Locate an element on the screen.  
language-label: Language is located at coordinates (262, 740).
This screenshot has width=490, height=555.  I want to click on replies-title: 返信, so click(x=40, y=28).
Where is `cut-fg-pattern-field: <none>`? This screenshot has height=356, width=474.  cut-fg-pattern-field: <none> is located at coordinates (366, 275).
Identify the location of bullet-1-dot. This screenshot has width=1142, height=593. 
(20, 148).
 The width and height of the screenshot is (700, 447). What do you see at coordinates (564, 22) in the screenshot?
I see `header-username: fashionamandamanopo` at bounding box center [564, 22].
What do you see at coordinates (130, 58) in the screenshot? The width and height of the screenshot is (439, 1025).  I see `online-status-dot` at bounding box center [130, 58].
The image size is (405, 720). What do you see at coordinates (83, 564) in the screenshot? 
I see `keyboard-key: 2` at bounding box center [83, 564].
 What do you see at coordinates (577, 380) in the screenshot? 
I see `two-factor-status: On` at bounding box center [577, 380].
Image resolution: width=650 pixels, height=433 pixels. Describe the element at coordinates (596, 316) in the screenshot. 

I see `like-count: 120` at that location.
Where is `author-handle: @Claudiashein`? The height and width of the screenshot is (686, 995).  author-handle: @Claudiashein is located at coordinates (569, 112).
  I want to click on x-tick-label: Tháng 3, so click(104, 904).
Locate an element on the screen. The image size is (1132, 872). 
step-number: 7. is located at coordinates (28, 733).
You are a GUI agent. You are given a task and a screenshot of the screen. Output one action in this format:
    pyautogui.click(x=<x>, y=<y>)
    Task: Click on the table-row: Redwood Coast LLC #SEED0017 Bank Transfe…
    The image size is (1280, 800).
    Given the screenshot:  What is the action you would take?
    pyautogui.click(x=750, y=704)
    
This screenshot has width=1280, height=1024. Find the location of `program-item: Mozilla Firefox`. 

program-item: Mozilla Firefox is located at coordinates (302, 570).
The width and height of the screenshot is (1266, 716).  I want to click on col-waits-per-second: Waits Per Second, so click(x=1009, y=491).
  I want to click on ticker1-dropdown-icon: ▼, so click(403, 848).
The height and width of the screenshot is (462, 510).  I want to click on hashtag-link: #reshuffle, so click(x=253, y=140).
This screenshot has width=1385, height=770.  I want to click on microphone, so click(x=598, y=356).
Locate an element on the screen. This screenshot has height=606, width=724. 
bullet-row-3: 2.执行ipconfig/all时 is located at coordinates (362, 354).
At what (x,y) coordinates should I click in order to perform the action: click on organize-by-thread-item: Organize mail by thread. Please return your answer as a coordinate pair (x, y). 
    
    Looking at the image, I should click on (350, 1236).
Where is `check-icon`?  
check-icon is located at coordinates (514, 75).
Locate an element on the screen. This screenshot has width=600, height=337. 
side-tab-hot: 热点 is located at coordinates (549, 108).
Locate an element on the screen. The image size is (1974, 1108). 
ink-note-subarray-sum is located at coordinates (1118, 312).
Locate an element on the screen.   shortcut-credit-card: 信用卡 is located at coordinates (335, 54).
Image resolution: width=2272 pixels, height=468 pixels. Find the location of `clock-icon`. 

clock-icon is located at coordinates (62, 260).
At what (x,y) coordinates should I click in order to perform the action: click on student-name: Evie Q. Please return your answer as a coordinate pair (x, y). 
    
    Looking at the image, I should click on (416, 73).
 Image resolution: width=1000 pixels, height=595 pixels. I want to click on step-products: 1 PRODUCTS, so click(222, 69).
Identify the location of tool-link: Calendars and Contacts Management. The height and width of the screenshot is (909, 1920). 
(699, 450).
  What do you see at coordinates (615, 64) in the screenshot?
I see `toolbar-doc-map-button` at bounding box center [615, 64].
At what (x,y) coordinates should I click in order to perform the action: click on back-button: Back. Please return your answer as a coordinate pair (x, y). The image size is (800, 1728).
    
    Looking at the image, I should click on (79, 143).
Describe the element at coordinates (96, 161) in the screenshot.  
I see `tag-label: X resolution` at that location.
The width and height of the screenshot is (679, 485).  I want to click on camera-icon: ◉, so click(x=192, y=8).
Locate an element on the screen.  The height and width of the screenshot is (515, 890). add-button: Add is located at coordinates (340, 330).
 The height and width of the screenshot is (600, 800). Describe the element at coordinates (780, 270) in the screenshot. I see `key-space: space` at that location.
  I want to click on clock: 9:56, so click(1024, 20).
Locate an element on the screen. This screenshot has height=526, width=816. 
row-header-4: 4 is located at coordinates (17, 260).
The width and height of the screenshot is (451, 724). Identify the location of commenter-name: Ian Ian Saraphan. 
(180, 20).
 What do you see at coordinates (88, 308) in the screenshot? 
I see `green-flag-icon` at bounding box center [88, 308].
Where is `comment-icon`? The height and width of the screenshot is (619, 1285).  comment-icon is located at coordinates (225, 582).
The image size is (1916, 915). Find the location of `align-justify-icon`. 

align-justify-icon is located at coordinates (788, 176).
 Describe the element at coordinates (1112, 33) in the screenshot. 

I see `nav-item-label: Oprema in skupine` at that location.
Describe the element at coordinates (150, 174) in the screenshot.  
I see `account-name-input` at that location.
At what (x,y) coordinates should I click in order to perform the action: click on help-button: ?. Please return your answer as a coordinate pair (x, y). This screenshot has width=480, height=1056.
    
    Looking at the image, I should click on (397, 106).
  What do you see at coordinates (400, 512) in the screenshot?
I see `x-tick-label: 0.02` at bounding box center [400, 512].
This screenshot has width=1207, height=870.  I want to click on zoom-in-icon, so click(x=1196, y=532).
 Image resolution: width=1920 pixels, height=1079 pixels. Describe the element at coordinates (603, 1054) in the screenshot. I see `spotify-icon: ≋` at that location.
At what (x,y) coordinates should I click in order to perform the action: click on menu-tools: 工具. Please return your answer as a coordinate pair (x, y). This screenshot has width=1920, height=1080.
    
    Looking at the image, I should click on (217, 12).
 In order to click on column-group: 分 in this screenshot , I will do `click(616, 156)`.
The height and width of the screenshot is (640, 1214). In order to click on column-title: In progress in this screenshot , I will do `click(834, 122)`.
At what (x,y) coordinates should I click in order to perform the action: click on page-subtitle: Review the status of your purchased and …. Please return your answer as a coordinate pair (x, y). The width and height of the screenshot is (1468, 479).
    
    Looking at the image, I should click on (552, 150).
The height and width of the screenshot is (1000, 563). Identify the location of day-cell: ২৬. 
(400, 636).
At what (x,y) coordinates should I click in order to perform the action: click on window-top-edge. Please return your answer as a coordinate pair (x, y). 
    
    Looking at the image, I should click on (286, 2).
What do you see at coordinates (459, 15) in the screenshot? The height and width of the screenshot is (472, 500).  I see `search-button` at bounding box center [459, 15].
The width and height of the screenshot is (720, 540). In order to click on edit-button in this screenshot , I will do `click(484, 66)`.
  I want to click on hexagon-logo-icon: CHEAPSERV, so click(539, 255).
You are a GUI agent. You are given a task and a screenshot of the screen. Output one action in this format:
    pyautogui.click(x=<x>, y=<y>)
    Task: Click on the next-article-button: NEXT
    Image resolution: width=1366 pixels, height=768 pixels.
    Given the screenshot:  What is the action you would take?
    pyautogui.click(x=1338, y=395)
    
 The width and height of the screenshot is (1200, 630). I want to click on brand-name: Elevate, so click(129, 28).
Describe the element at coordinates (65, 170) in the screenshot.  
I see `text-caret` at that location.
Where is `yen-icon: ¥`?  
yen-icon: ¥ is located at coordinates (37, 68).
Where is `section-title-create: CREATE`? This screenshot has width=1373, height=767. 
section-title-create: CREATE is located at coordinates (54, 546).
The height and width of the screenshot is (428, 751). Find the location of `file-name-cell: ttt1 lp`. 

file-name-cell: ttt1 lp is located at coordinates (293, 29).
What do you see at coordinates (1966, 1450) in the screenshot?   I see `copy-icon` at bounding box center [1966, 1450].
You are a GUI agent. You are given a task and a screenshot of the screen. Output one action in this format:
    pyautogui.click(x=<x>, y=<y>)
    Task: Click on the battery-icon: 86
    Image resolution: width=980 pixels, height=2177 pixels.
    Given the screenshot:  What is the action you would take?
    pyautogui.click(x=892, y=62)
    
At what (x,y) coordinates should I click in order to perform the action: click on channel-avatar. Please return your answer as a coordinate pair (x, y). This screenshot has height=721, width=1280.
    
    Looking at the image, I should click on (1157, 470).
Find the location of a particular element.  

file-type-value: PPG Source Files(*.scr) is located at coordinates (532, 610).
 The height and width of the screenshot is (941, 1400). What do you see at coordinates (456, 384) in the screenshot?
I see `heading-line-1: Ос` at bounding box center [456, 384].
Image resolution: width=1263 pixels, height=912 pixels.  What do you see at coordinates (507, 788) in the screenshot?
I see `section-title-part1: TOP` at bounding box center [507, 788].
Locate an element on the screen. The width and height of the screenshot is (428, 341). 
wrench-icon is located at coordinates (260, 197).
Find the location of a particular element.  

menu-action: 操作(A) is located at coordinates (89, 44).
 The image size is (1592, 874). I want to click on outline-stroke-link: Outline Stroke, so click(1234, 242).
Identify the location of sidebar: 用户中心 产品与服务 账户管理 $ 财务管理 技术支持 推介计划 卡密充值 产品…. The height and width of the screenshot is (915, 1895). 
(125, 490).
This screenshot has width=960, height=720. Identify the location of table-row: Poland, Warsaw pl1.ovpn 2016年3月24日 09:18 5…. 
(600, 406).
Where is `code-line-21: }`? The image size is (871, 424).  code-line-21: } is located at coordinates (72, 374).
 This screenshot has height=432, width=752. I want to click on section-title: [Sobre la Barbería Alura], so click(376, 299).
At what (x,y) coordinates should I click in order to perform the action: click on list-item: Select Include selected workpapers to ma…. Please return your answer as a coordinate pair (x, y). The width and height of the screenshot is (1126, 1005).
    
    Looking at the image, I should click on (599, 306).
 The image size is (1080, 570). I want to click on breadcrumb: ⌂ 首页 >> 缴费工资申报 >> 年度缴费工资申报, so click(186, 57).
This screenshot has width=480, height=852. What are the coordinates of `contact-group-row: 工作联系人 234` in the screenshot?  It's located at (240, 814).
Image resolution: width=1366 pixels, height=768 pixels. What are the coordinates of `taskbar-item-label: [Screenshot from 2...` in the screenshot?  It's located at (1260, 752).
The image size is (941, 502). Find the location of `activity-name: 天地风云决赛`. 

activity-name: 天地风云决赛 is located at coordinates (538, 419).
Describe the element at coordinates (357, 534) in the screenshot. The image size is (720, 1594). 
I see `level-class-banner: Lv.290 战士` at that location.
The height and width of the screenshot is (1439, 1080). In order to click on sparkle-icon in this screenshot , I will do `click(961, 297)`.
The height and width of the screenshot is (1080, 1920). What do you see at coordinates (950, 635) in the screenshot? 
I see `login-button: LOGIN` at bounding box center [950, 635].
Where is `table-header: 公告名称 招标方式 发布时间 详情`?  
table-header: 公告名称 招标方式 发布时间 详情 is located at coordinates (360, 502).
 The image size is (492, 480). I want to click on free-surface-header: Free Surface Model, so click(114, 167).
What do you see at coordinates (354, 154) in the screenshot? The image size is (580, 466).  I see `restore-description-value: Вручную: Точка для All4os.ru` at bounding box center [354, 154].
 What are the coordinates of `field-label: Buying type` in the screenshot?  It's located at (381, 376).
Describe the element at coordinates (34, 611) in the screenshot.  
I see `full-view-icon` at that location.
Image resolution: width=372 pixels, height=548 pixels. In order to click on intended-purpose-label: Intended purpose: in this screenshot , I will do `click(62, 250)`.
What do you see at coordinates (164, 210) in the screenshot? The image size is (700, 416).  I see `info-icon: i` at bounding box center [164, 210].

* **Action item**
Replace "particular" with "specific" in the items, starting with the line that contains "What do you see at coordinates (1966, 1450)" and going on through the line that contains "center [456, 384].". Give back only those lines, with nothing else changed.

* **Response below**
What do you see at coordinates (1966, 1450) in the screenshot?   I see `copy-icon` at bounding box center [1966, 1450].
You are a GUI agent. You are given a task and a screenshot of the screen. Output one action in this format:
    pyautogui.click(x=<x>, y=<y>)
    Task: Click on the battery-icon: 86
    Image resolution: width=980 pixels, height=2177 pixels.
    Given the screenshot:  What is the action you would take?
    pyautogui.click(x=892, y=62)
    
At what (x,y) coordinates should I click in order to perform the action: click on channel-avatar. Please return your answer as a coordinate pair (x, y). This screenshot has height=721, width=1280.
    
    Looking at the image, I should click on (1157, 470).
Find the location of a specific element.  

file-type-value: PPG Source Files(*.scr) is located at coordinates (532, 610).
 The height and width of the screenshot is (941, 1400). What do you see at coordinates (456, 384) in the screenshot?
I see `heading-line-1: Ос` at bounding box center [456, 384].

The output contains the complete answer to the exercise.